Telles sont les douleurs et les ignominies que le Sauveur a endurées, pour pacifier par le sang de la croix tant ce qui est sur la terre, que ce qui est au ciel. (Colossiens 1.20.) Le péché nous avait rendus ennemis de Dieu. Dieu avait condamné à la mort tout être né dans le péché. De deux choses l’une, il fallait, pour que Dieu fût fidèle à sa parole, ou qu’il détruisît toute la race humaine, ou que dans sa miséricorde il mît au néant son arrêt de mort. Mais remarquez ici la suprême sagesse de Dieu. Il maintint son décret dans son intégrité, sans porter atteinte à sa miséricorde. Jésus-Christ dans sa chair se chargea de nos péchés pour les porter sur la croix, afin que, mourant avec lui au péché, nous vécussions à la justice. (1 Pierre 2.24.) La victime ne fut pas d’une minime valeur. Ce ne fut pas une brebis prise et choisie dans un troupeau quelconque, ni un homme tel qu’un autre ; ce n’était pas seulement un Ange ; c’était un Dieu et un Dieu homme. (Esaïe 58.9.) Quelque grands, quelque énormes, quelque multipliés que fussent les péchés des hommes, ils étaient encore au-dessous de la justice de celui qui se sacrifiait pour eux. Non, l’énormité des crimes commis sur toute la terre ne pouvait être mise en balance avec la justice de celui qui se donna pour notre victime expiatoire, qui mourut quand il voulut, et qui reprit la vie quand il voulut.

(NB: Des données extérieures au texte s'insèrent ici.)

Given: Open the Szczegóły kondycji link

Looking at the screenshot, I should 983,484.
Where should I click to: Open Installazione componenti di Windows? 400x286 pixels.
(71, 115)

Voulez-vous encore une preuve évidente et palpable de la mort volontaire du Sauveur ? Ecoutez les dernières paroles qu’il adresse à son Père sur la croix : Mon Père, je remets mon âme entre vos mains. (Luc 23.46.) Je remets, dit-il, c’est-à-dire en dépôt, mon âme pour la reprendre quand je voudrai. Et à ces mots il rendit le soupir (Matthieu 27.50) mais pour le reprendre peu de temps après. Ce qu’il fit en effet lors de sa résurrection.

XXXIV.

Le soleil retira sa lumière de dessus la terre au moment où le soleil de justice s’éclipsa. (Luc 23.45 ; Malachie 4.2.) Les rochers se fendirent, lorsque la pierre spirituelle tomba. (1 Corinthiens 10.4.) Les sépulcres s’ouvrirent et rendirent à la lumière leurs dépôts ; (Matthieu 27.52) ; les morts ressuscitèrent à la vue de celui qui était venu en toute liberté prendre place parmi eux. (Psaumes 87.6.) Il retira ses captifs d’un lac sans eau. (Zacharie 9.11.)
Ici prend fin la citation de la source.